[Records]
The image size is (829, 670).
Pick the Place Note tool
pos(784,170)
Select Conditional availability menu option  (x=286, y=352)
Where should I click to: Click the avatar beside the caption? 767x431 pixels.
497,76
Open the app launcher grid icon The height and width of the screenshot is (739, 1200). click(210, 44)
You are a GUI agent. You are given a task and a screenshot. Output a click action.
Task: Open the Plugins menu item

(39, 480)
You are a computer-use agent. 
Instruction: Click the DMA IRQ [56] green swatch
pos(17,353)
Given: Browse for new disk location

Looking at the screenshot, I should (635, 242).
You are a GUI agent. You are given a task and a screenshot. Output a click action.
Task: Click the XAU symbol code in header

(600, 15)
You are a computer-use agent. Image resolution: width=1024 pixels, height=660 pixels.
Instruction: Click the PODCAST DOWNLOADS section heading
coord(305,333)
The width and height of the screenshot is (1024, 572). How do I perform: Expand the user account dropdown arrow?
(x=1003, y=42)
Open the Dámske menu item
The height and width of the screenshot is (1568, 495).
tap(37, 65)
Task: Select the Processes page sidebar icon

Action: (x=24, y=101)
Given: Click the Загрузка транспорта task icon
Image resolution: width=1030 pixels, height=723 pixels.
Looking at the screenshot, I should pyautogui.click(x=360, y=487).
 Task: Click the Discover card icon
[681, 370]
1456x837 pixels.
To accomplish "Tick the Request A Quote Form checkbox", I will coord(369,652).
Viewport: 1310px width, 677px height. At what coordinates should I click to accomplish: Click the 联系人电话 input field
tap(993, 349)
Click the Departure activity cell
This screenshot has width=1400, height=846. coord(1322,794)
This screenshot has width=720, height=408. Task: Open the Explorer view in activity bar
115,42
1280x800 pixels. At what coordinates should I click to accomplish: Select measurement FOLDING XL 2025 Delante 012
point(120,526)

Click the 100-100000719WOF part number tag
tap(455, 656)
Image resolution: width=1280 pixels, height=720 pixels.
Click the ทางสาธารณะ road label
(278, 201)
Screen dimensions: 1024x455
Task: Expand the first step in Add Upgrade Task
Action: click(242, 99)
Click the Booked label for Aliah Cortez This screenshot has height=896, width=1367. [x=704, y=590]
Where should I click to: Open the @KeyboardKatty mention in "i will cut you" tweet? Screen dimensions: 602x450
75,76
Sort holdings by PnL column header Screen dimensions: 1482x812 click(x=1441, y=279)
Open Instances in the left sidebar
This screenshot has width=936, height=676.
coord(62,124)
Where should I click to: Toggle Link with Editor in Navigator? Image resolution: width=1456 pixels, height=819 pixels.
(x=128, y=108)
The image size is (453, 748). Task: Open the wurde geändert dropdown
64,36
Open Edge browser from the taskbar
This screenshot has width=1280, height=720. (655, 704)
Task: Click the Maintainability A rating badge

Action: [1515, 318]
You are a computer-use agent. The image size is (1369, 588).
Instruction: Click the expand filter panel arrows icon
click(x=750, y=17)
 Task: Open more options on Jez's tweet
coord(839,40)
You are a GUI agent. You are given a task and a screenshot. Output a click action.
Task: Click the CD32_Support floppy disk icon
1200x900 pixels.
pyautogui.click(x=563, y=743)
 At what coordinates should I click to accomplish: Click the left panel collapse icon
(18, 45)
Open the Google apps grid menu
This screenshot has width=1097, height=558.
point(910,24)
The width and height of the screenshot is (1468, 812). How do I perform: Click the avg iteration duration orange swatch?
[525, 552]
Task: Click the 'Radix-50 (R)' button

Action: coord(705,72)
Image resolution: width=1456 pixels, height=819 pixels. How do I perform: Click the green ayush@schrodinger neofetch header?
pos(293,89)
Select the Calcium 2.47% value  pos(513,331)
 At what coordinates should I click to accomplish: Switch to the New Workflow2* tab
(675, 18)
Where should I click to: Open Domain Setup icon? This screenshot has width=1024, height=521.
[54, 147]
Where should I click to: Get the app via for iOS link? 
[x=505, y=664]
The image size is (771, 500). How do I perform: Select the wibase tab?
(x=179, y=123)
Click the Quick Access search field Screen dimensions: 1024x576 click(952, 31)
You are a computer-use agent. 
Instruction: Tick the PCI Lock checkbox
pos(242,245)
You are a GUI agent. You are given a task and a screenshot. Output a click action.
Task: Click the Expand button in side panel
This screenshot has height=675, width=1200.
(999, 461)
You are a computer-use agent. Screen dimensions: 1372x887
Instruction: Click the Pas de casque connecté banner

• [Prompt]: Repeat all of the records above verbatim, from the first line to the last.

• [Expected answer]:
The image size is (829, 670).
Pick the Place Note tool
pos(784,170)
Select Conditional availability menu option  (x=286, y=352)
Where should I click to: Click the avatar beside the caption? 767x431 pixels.
497,76
Open the app launcher grid icon The height and width of the screenshot is (739, 1200). click(210, 44)
You are a GUI agent. You are given a task and a screenshot. Output a click action.
Task: Open the Plugins menu item

(39, 480)
You are a computer-use agent. 
Instruction: Click the DMA IRQ [56] green swatch
pos(17,353)
Given: Browse for new disk location

Looking at the screenshot, I should (635, 242).
You are a GUI agent. You are given a task and a screenshot. Output a click action.
Task: Click the XAU symbol code in header

(600, 15)
You are a computer-use agent. Image resolution: width=1024 pixels, height=660 pixels.
Instruction: Click the PODCAST DOWNLOADS section heading
coord(305,333)
The width and height of the screenshot is (1024, 572). How do I perform: Expand the user account dropdown arrow?
(x=1003, y=42)
Open the Dámske menu item
The height and width of the screenshot is (1568, 495).
tap(37, 65)
Task: Select the Processes page sidebar icon

Action: (x=24, y=101)
Given: Click the Загрузка транспорта task icon
Image resolution: width=1030 pixels, height=723 pixels.
Looking at the screenshot, I should pyautogui.click(x=360, y=487).
 Task: Click the Discover card icon
[681, 370]
1456x837 pixels.
To accomplish "Tick the Request A Quote Form checkbox", I will coord(369,652).
Viewport: 1310px width, 677px height. At what coordinates should I click to accomplish: Click the 联系人电话 input field
tap(993, 349)
Click the Departure activity cell
This screenshot has width=1400, height=846. coord(1322,794)
This screenshot has width=720, height=408. Task: Open the Explorer view in activity bar
115,42
1280x800 pixels. At what coordinates should I click to accomplish: Select measurement FOLDING XL 2025 Delante 012
point(120,526)

Click the 100-100000719WOF part number tag
tap(455, 656)
Image resolution: width=1280 pixels, height=720 pixels.
Click the ทางสาธารณะ road label
(278, 201)
Screen dimensions: 1024x455
Task: Expand the first step in Add Upgrade Task
Action: click(242, 99)
Click the Booked label for Aliah Cortez This screenshot has height=896, width=1367. [x=704, y=590]
Where should I click to: Open the @KeyboardKatty mention in "i will cut you" tweet? Screen dimensions: 602x450
75,76
Sort holdings by PnL column header Screen dimensions: 1482x812 click(x=1441, y=279)
Open Instances in the left sidebar
This screenshot has width=936, height=676.
coord(62,124)
Where should I click to: Toggle Link with Editor in Navigator? Image resolution: width=1456 pixels, height=819 pixels.
(x=128, y=108)
The image size is (453, 748). Task: Open the wurde geändert dropdown
64,36
Open Edge browser from the taskbar
This screenshot has width=1280, height=720. (655, 704)
Task: Click the Maintainability A rating badge

Action: [1515, 318]
You are a computer-use agent. The image size is (1369, 588).
Instruction: Click the expand filter panel arrows icon
click(x=750, y=17)
 Task: Open more options on Jez's tweet
coord(839,40)
You are a GUI agent. You are given a task and a screenshot. Output a click action.
Task: Click the CD32_Support floppy disk icon
1200x900 pixels.
pyautogui.click(x=563, y=743)
 At what coordinates should I click to accomplish: Click the left panel collapse icon
(18, 45)
Open the Google apps grid menu
This screenshot has width=1097, height=558.
point(910,24)
The width and height of the screenshot is (1468, 812). How do I perform: Click the avg iteration duration orange swatch?
[525, 552]
Task: Click the 'Radix-50 (R)' button

Action: coord(705,72)
Image resolution: width=1456 pixels, height=819 pixels. How do I perform: Click the green ayush@schrodinger neofetch header?
pos(293,89)
Select the Calcium 2.47% value  pos(513,331)
 At what coordinates should I click to accomplish: Switch to the New Workflow2* tab
(675, 18)
Where should I click to: Open Domain Setup icon? This screenshot has width=1024, height=521.
[54, 147]
Where should I click to: Get the app via for iOS link? 
[x=505, y=664]
The image size is (771, 500). How do I perform: Select the wibase tab?
(x=179, y=123)
Click the Quick Access search field Screen dimensions: 1024x576 click(952, 31)
You are a computer-use agent. 
Instruction: Tick the PCI Lock checkbox
pos(242,245)
You are a GUI agent. You are given a task and a screenshot. Output a click action.
Task: Click the Expand button in side panel
This screenshot has height=675, width=1200.
(999, 461)
You are a computer-use agent. Screen dimensions: 1372x887
Instruction: Click the Pas de casque connecté banner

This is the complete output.